Welthandel: Südostasien wehrt sich gegen Chinas Exportschwemme
Bangkok. Die Länder Südostasiens haben sich einst vom Handel mit China wachsenden Wohlstand erhofft – doch nun fürchten sie massive wirtschaftliche Schäden. Payong Srivanich, Vorsitzender der thailändischen Wirtschaftsvereinigung JSCCIB, wendet sich mit einer deutlichen Warnung an die Öffentlichkeit: „Wenn die Regierung keine neuen Maßnahmen ergreift, um Thailand besser vor chinesischen Produkten zu schützen, werden wahrscheinlich noch mehr Unternehmen schließen müssen“, sagte er Anfang des Monats auf einer Pressekonferenz in Bangkok.
Die Sorgen des Wirtschaftsvertreters beruhen auf einer gravierenden Verschiebung der globalen Handelsströme. Während die USA und Europa versuchen, ihre Heimatmärkte mithilfe von Strafzöllen vor den Überkapazitäten der chinesischen Industrie abzuschirmen, lenken Chinas Exporteure ihre Produkte in die unmittelbare Nachbarschaft der Volksrepublik um – nach Südostasien. Dort drängen sie lokale Hersteller zunehmend ins Aus und befeuern den Ruf nach Gegenmaßnahmen.

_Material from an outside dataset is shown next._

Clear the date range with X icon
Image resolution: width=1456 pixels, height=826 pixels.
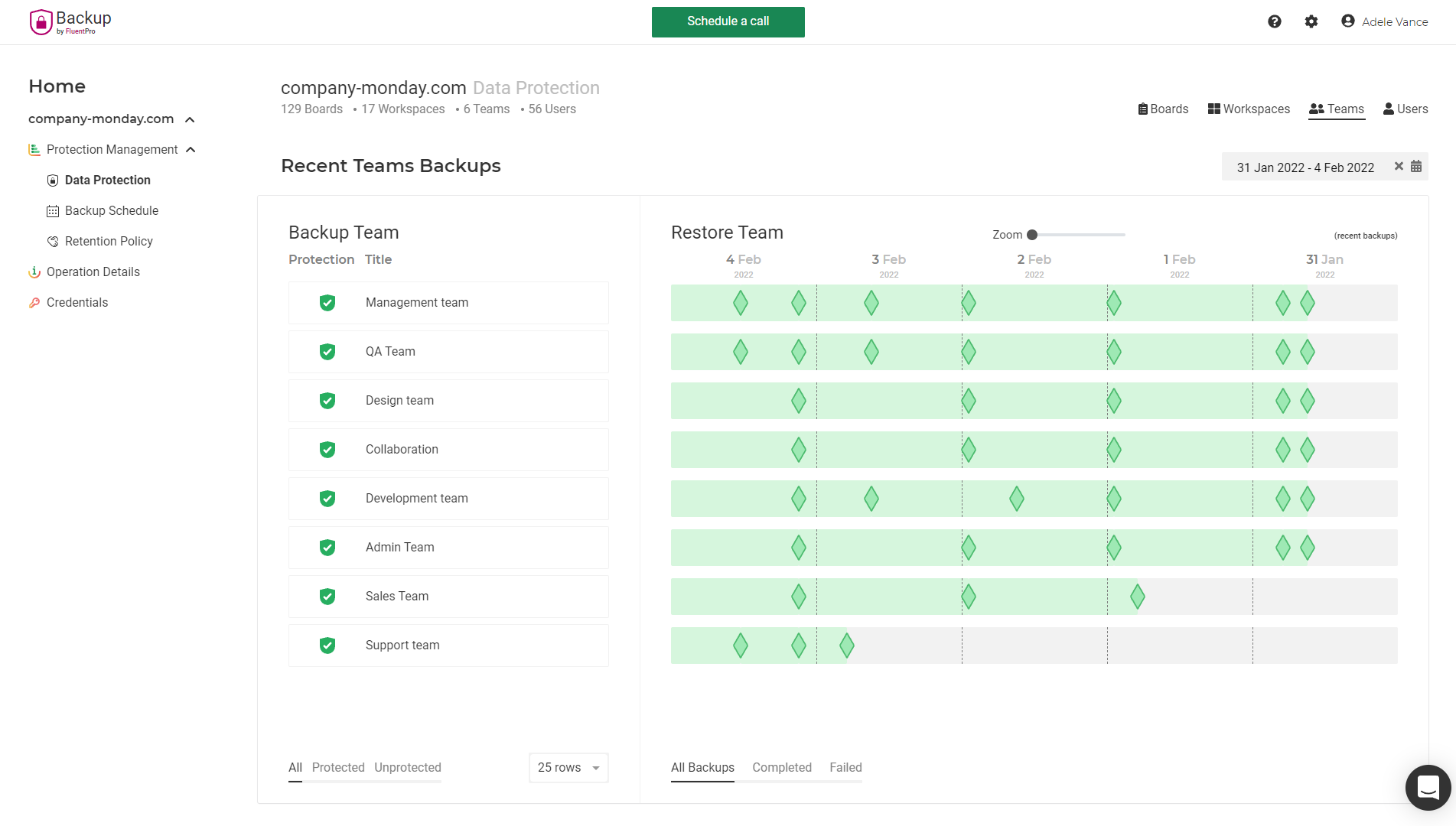[x=1399, y=167]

In Indonesien kündigte Handelsminister Zulkifli Hasan vor wenigen Wochen mit Blick auf die Flut an chinesischen Waren an, neue Importzölle von bis zu 200 Prozent unter anderem auf Textilien, Schuhe und Elektronik zu prüfen. Wenn die USA solche Zölle erheben könnten, „können wir das auch tun, um sicherzustellen, dass unsere mittelständischen Unternehmen und unsere Industrie überleben“, sagte er. Thailand setzte im Juli eine Sieben-Prozent-Steuer auf Importe mit einem Wert von umgerechnet unter 40 Euro in Kraft. Ziel ist es, die auf E-Commerce-Plattformen wie Temu gehandelten Billigprodukte aus China für Käufer weniger attraktiv zu machen. Auch Malaysia entschied sich bereits für einen ähnlichen Schritt.